Work task ::
Please return the entries, omitting and altering nothing.

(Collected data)
▼

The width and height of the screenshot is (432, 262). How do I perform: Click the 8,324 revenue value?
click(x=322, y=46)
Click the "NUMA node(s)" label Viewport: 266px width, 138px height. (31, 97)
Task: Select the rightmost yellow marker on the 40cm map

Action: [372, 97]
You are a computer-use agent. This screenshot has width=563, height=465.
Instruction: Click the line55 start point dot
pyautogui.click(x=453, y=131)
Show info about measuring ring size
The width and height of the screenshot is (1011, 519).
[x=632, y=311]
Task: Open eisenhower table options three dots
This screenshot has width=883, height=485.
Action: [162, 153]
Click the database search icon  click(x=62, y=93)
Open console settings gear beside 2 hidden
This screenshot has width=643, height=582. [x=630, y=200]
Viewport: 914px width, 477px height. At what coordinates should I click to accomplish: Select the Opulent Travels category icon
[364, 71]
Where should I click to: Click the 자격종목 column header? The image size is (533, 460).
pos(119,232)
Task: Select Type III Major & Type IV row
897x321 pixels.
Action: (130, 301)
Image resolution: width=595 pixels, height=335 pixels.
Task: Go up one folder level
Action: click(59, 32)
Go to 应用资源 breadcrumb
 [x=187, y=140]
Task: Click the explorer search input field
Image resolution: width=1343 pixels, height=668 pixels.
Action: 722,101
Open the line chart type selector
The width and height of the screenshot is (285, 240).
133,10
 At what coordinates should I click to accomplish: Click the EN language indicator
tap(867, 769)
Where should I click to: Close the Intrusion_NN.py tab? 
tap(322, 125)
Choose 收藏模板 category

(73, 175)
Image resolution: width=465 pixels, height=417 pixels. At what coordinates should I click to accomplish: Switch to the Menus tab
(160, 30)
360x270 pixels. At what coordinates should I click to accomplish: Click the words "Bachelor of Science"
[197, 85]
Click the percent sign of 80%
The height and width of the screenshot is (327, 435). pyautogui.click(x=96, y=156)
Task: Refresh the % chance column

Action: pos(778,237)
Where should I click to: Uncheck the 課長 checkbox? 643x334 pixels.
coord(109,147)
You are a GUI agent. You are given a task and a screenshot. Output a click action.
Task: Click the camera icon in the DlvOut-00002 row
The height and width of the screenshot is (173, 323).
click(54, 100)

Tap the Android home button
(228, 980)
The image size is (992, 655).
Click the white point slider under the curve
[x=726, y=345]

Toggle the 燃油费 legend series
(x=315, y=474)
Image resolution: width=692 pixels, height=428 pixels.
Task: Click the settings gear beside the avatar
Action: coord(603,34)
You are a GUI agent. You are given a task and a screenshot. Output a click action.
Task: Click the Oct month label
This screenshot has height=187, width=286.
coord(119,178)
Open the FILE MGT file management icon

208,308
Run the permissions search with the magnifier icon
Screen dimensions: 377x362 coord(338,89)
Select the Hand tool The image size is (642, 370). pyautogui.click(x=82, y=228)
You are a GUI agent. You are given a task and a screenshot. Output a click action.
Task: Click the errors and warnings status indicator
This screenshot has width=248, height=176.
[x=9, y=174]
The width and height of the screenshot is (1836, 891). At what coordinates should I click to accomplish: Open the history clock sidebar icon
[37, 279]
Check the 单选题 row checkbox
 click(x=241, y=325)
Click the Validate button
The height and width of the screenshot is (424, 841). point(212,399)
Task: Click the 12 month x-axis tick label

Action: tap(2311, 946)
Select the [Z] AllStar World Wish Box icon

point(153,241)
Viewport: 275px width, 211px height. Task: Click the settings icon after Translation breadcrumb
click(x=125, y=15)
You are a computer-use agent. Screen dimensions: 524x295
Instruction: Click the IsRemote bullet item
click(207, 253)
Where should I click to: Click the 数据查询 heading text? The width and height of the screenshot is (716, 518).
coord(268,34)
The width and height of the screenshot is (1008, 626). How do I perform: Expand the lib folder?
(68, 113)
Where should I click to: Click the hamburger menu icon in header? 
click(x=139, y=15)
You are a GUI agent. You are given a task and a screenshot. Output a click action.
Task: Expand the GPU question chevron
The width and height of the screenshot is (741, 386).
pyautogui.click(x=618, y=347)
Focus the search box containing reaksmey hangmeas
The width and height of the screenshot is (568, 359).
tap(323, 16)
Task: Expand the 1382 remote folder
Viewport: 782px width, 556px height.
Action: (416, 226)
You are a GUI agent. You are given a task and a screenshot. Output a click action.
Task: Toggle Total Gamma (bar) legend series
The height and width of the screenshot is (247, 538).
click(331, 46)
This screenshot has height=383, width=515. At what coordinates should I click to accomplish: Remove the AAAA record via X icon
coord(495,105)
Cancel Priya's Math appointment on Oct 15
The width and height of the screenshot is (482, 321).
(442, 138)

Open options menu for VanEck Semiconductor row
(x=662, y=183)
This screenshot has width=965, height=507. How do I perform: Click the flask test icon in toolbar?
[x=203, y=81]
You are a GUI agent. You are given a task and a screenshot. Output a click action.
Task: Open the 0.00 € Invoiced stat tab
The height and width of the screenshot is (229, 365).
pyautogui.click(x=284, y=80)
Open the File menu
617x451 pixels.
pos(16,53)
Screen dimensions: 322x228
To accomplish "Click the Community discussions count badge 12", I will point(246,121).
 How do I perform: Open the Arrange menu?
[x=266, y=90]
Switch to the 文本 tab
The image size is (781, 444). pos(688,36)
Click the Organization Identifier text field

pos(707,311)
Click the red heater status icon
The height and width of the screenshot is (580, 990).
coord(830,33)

▲

Answer to the problem ::
The width and height of the screenshot is (432, 262). How do I perform: Click the 8,324 revenue value?
click(x=322, y=46)
Click the "NUMA node(s)" label Viewport: 266px width, 138px height. (31, 97)
Task: Select the rightmost yellow marker on the 40cm map

Action: [372, 97]
You are a computer-use agent. This screenshot has width=563, height=465.
Instruction: Click the line55 start point dot
pyautogui.click(x=453, y=131)
Show info about measuring ring size
The width and height of the screenshot is (1011, 519).
[x=632, y=311]
Task: Open eisenhower table options three dots
This screenshot has width=883, height=485.
Action: [162, 153]
Click the database search icon  click(x=62, y=93)
Open console settings gear beside 2 hidden
This screenshot has width=643, height=582. [x=630, y=200]
Viewport: 914px width, 477px height. At what coordinates should I click to accomplish: Select the Opulent Travels category icon
[364, 71]
Where should I click to: Click the 자격종목 column header? The image size is (533, 460).
pos(119,232)
Task: Select Type III Major & Type IV row
897x321 pixels.
Action: (130, 301)
Image resolution: width=595 pixels, height=335 pixels.
Task: Go up one folder level
Action: click(59, 32)
Go to 应用资源 breadcrumb
 [x=187, y=140]
Task: Click the explorer search input field
Image resolution: width=1343 pixels, height=668 pixels.
Action: 722,101
Open the line chart type selector
The width and height of the screenshot is (285, 240).
133,10
 At what coordinates should I click to accomplish: Click the EN language indicator
tap(867, 769)
Where should I click to: Close the Intrusion_NN.py tab? 
tap(322, 125)
Choose 收藏模板 category

(73, 175)
Image resolution: width=465 pixels, height=417 pixels. At what coordinates should I click to accomplish: Switch to the Menus tab
(160, 30)
360x270 pixels. At what coordinates should I click to accomplish: Click the words "Bachelor of Science"
[197, 85]
Click the percent sign of 80%
The height and width of the screenshot is (327, 435). pyautogui.click(x=96, y=156)
Task: Refresh the % chance column

Action: pos(778,237)
Where should I click to: Uncheck the 課長 checkbox? 643x334 pixels.
coord(109,147)
You are a GUI agent. You are given a task and a screenshot. Output a click action.
Task: Click the camera icon in the DlvOut-00002 row
The height and width of the screenshot is (173, 323).
click(54, 100)

Tap the Android home button
(228, 980)
The image size is (992, 655).
Click the white point slider under the curve
[x=726, y=345]

Toggle the 燃油费 legend series
(x=315, y=474)
Image resolution: width=692 pixels, height=428 pixels.
Task: Click the settings gear beside the avatar
Action: coord(603,34)
You are a GUI agent. You are given a task and a screenshot. Output a click action.
Task: Click the Oct month label
This screenshot has height=187, width=286.
coord(119,178)
Open the FILE MGT file management icon

208,308
Run the permissions search with the magnifier icon
Screen dimensions: 377x362 coord(338,89)
Select the Hand tool The image size is (642, 370). pyautogui.click(x=82, y=228)
You are a GUI agent. You are given a task and a screenshot. Output a click action.
Task: Click the errors and warnings status indicator
This screenshot has width=248, height=176.
[x=9, y=174]
The width and height of the screenshot is (1836, 891). At what coordinates should I click to accomplish: Open the history clock sidebar icon
[37, 279]
Check the 单选题 row checkbox
 click(x=241, y=325)
Click the Validate button
The height and width of the screenshot is (424, 841). point(212,399)
Task: Click the 12 month x-axis tick label

Action: tap(2311, 946)
Select the [Z] AllStar World Wish Box icon

point(153,241)
Viewport: 275px width, 211px height. Task: Click the settings icon after Translation breadcrumb
click(x=125, y=15)
You are a computer-use agent. Screen dimensions: 524x295
Instruction: Click the IsRemote bullet item
click(207, 253)
Where should I click to: Click the 数据查询 heading text? The width and height of the screenshot is (716, 518).
coord(268,34)
The width and height of the screenshot is (1008, 626). How do I perform: Expand the lib folder?
(68, 113)
Where should I click to: Click the hamburger menu icon in header? 
click(x=139, y=15)
You are a GUI agent. You are given a task and a screenshot. Output a click action.
Task: Expand the GPU question chevron
The width and height of the screenshot is (741, 386).
pyautogui.click(x=618, y=347)
Focus the search box containing reaksmey hangmeas
The width and height of the screenshot is (568, 359).
tap(323, 16)
Task: Expand the 1382 remote folder
Viewport: 782px width, 556px height.
Action: (416, 226)
You are a GUI agent. You are given a task and a screenshot. Output a click action.
Task: Toggle Total Gamma (bar) legend series
The height and width of the screenshot is (247, 538).
click(331, 46)
This screenshot has height=383, width=515. At what coordinates should I click to accomplish: Remove the AAAA record via X icon
coord(495,105)
Cancel Priya's Math appointment on Oct 15
The width and height of the screenshot is (482, 321).
(442, 138)

Open options menu for VanEck Semiconductor row
(x=662, y=183)
This screenshot has width=965, height=507. How do I perform: Click the flask test icon in toolbar?
[x=203, y=81]
You are a GUI agent. You are given a task and a screenshot. Output a click action.
Task: Open the 0.00 € Invoiced stat tab
The height and width of the screenshot is (229, 365).
pyautogui.click(x=284, y=80)
Open the File menu
617x451 pixels.
pos(16,53)
Screen dimensions: 322x228
To accomplish "Click the Community discussions count badge 12", I will point(246,121).
 How do I perform: Open the Arrange menu?
[x=266, y=90]
Switch to the 文本 tab
The image size is (781, 444). pos(688,36)
Click the Organization Identifier text field

pos(707,311)
Click the red heater status icon
The height and width of the screenshot is (580, 990).
coord(830,33)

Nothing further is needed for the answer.